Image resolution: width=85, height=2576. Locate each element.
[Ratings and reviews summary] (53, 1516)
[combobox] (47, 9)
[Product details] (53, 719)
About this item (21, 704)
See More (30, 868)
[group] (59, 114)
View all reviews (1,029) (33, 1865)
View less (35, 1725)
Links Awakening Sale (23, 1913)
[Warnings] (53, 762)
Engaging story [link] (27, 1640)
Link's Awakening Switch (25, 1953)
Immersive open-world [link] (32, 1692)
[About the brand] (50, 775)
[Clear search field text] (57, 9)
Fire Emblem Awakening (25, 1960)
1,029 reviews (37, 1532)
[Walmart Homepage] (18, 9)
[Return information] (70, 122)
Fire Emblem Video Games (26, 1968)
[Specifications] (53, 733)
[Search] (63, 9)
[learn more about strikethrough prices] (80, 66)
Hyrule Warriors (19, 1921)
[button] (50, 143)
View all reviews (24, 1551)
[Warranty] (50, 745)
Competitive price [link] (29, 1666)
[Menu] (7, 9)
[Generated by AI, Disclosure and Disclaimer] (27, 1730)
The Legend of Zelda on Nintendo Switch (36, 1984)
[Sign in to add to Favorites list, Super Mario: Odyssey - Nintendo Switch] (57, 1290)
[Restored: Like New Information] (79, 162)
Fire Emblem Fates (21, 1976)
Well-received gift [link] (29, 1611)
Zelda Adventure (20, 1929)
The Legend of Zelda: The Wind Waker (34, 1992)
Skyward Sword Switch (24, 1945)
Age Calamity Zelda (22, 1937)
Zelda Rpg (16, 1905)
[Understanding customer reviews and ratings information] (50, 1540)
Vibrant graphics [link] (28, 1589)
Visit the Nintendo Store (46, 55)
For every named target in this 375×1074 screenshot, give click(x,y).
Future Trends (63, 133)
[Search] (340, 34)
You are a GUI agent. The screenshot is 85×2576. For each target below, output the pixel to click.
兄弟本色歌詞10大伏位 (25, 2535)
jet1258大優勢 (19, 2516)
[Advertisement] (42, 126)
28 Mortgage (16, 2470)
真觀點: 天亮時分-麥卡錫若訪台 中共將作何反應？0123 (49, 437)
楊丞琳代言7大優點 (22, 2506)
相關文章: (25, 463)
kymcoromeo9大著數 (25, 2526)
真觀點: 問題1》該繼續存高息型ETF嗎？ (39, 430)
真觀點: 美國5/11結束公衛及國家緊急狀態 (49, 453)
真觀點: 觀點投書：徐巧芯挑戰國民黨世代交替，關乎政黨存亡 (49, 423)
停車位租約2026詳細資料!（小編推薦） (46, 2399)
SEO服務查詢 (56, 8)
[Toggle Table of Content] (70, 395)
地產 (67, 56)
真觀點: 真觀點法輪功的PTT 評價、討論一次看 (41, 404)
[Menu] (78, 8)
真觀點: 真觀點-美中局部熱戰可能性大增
§ §
• [Task instructions] All records shown above are to be repeated exactly.

• [Solution for this exercise]
Image resolution: width=85, height=2576. Locate each element.
[Ratings and reviews summary] (53, 1516)
[combobox] (47, 9)
[Product details] (53, 719)
About this item (21, 704)
See More (30, 868)
[group] (59, 114)
View all reviews (1,029) (33, 1865)
View less (35, 1725)
Links Awakening Sale (23, 1913)
[Warnings] (53, 762)
Engaging story [link] (27, 1640)
Link's Awakening Switch (25, 1953)
Immersive open-world [link] (32, 1692)
[About the brand] (50, 775)
[Clear search field text] (57, 9)
Fire Emblem Awakening (25, 1960)
1,029 reviews (37, 1532)
[Walmart Homepage] (18, 9)
[Return information] (70, 122)
Fire Emblem Video Games (26, 1968)
[Specifications] (53, 733)
[Search] (63, 9)
[learn more about strikethrough prices] (80, 66)
Hyrule Warriors (19, 1921)
[button] (50, 143)
View all reviews (24, 1551)
[Warranty] (50, 745)
Competitive price [link] (29, 1666)
[Menu] (7, 9)
[Generated by AI, Disclosure and Disclaimer] (27, 1730)
The Legend of Zelda on Nintendo Switch (36, 1984)
[Sign in to add to Favorites list, Super Mario: Odyssey - Nintendo Switch] (57, 1290)
[Restored: Like New Information] (79, 162)
Fire Emblem Fates (21, 1976)
Well-received gift [link] (29, 1611)
Zelda Adventure (20, 1929)
The Legend of Zelda: The Wind Waker (34, 1992)
Skyward Sword Switch (24, 1945)
Age Calamity Zelda (22, 1937)
Zelda Rpg (16, 1905)
[Understanding customer reviews and ratings information] (50, 1540)
Vibrant graphics [link] (28, 1589)
Visit the Nintendo Store (46, 55)
For every named target in this 375×1074 screenshot, give click(x,y).
Future Trends (63, 133)
[Search] (340, 34)
You are a GUI agent. The screenshot is 85×2576. For each target below, output the pixel to click.
兄弟本色歌詞10大伏位 (25, 2535)
jet1258大優勢 (19, 2516)
[Advertisement] (42, 126)
28 Mortgage (16, 2470)
真觀點: 天亮時分-麥卡錫若訪台 中共將作何反應？0123 (49, 437)
楊丞琳代言7大優點 (22, 2506)
相關文章: (25, 463)
kymcoromeo9大著數 (25, 2526)
真觀點: 問題1》該繼續存高息型ETF嗎？ (39, 430)
真觀點: 美國5/11結束公衛及國家緊急狀態 (49, 453)
真觀點: 觀點投書：徐巧芯挑戰國民黨世代交替，關乎政黨存亡 (49, 423)
停車位租約2026詳細資料!（小編推薦） (46, 2399)
SEO服務查詢 (56, 8)
[Toggle Table of Content] (70, 395)
地產 (67, 56)
真觀點: 真觀點法輪功的PTT 評價、討論一次看 (41, 404)
[Menu] (78, 8)
真觀點: 真觀點-美中局部熱戰可能性大增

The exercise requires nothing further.